MORE JOURNALISM

Now that the newspapers are dropping like flies, it's up to us bloggers to shoulder the burden of reportage. So, in true blogger fashion, here's what I did for lunch. It was either this or the economic crisis, and our staff of crack reporters was damned if he was going to pass up a leisurely lunch on cogan's patio on a day like this. <--See, I threw in a little weather, too.

PIECE OF A PANORAMA

I don't know why I feel compelled to undertake these massive projects (this piece is a little less than half; you can see the whole thing here.) It's not exactly the Sistine Chapel, after all. For the record, from left to right we have Mike, Chris, Rennie, Bernard and Nicole. This was from a sketchcrawl a few weeks ago. And if you examine the full version, you can see who's not doing any sketching. I rest my case. I'm not quite sure what my case is, but I rest it anyway. I'm a firm believer in resting things.

══════════

*Stated task A:*
Answer these from the blog post:
(i) Where did the writer have lunch?
(ii) About how much of the whole panorama does the piece shown make up?
(iii) What event was the panorama drawn at?
*Stated task B:*
Carry the blog post further, starting after its last sentence.

══════════

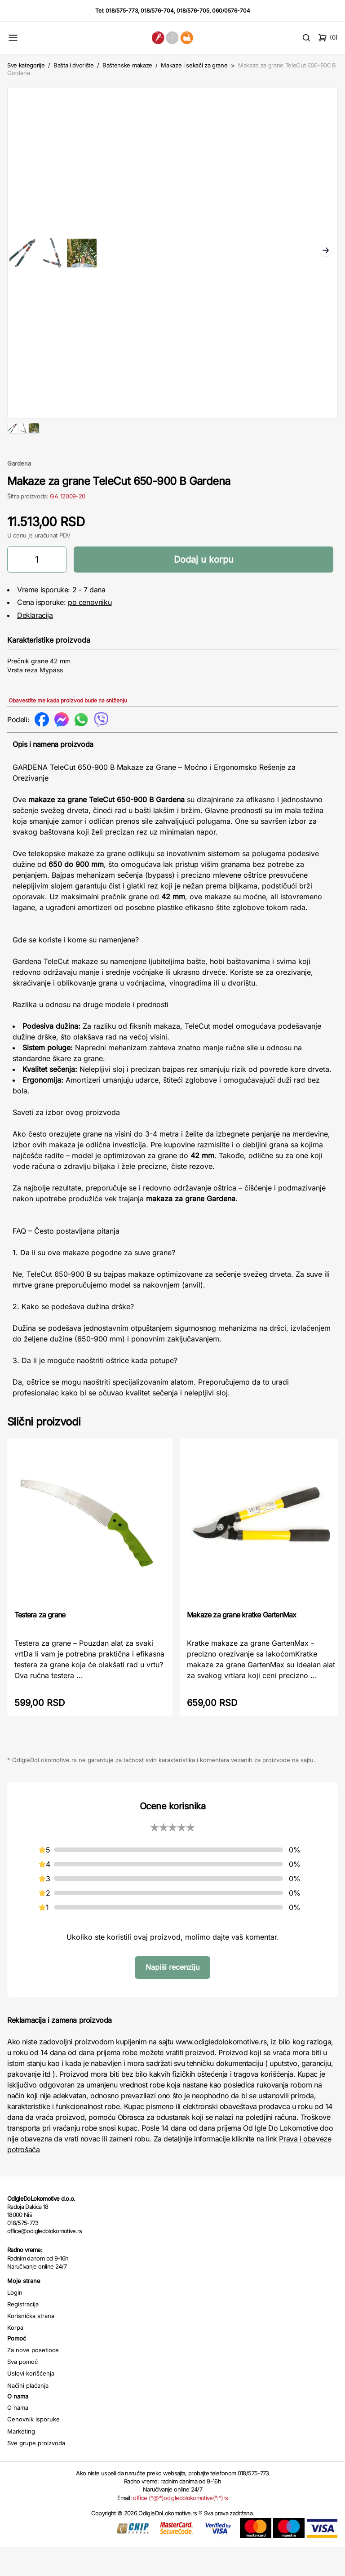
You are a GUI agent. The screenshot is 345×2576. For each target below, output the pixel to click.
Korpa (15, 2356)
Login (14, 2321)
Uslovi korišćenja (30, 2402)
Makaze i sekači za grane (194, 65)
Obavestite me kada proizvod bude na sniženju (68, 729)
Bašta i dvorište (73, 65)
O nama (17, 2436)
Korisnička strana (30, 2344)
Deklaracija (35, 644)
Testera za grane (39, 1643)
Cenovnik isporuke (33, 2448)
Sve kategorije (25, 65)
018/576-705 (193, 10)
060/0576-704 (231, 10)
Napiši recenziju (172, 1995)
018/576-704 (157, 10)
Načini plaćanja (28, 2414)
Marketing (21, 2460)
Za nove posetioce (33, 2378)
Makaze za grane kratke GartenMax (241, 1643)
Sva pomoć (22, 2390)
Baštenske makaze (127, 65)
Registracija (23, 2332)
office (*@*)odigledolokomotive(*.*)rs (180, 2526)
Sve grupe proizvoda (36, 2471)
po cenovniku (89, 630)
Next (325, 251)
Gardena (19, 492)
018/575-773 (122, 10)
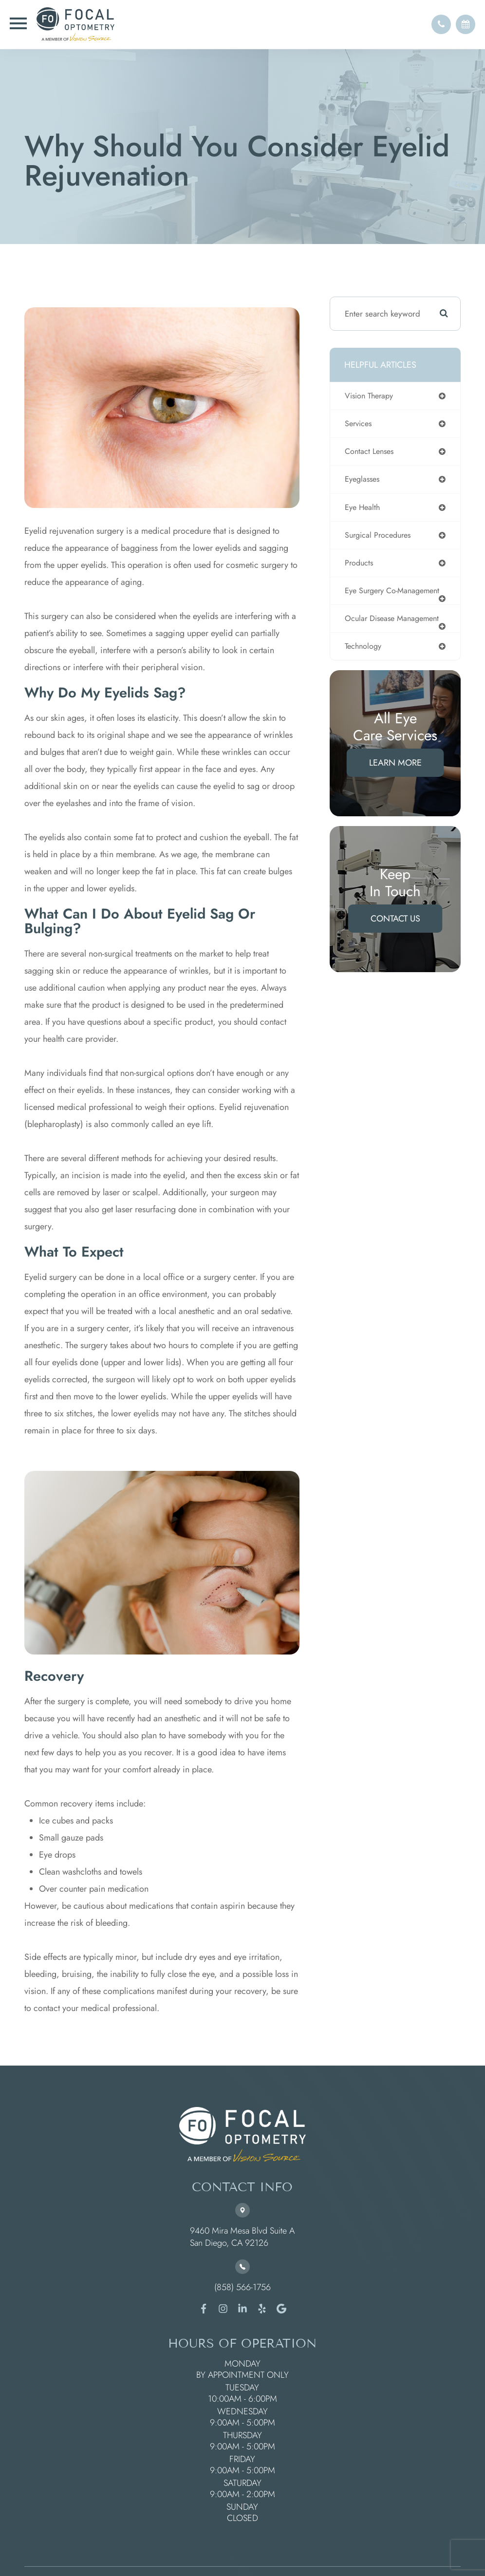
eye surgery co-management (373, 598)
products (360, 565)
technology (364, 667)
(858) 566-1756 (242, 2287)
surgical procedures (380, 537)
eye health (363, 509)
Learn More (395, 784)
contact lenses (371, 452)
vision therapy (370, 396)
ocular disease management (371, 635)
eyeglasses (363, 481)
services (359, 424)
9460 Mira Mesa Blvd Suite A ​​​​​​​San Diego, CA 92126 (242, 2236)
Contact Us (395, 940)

══════════

*Written answer A:*
(i) On cogan's patio.
(ii) A little less than half.
(iii) A sketchcrawl a few weeks earlier.

*Written answer B:*
SEAWALL FESTIVAL PEOPLE

Hilary did a creditable job last night, don't you think? It must have been terrifically hard for her. I still harbor a visceral dislike for her, though, and I'm still sorting out how much of it is due to male prejudices. I mean, whenever I heard some blockhead cable commentator say things like Hilary reminds him of a hectoring mother-in-law, my first response would always be, "ooh, he's right" and after an unconscionable gap I would realize why that's not a fair response. Whenever we accuse a woman in public life of being shrill, we're really saying, "why doesn't she act like a man?" It's going to take a while to overcome that, I think. In the meantime, there's plenty of Clintonian ugliness that can be legitimately pinned on her. So even if I became a better person, I still wouldn't like her. So it's really not worth trying to become a better person. That's my position. And those pantsuits! Why does she insist on wearing those godawful pantsuits?! See there's another example: how often do we have anything at all to say about a male candidate's wardrobe? There was Al Gore's focus-grouped earth tones, but that was more about manipulation than about how he looked. The sad truth is that men are just more primitive than women, and you can't just select a trait you don't like and scrub it out of them. It's all part of the whole package. And all we can do is feel guilty and loathsome or else turn around and celebrate our boorishness. Seen any Judd Apatow movies lately? Okay, enough. Where are those damn meds?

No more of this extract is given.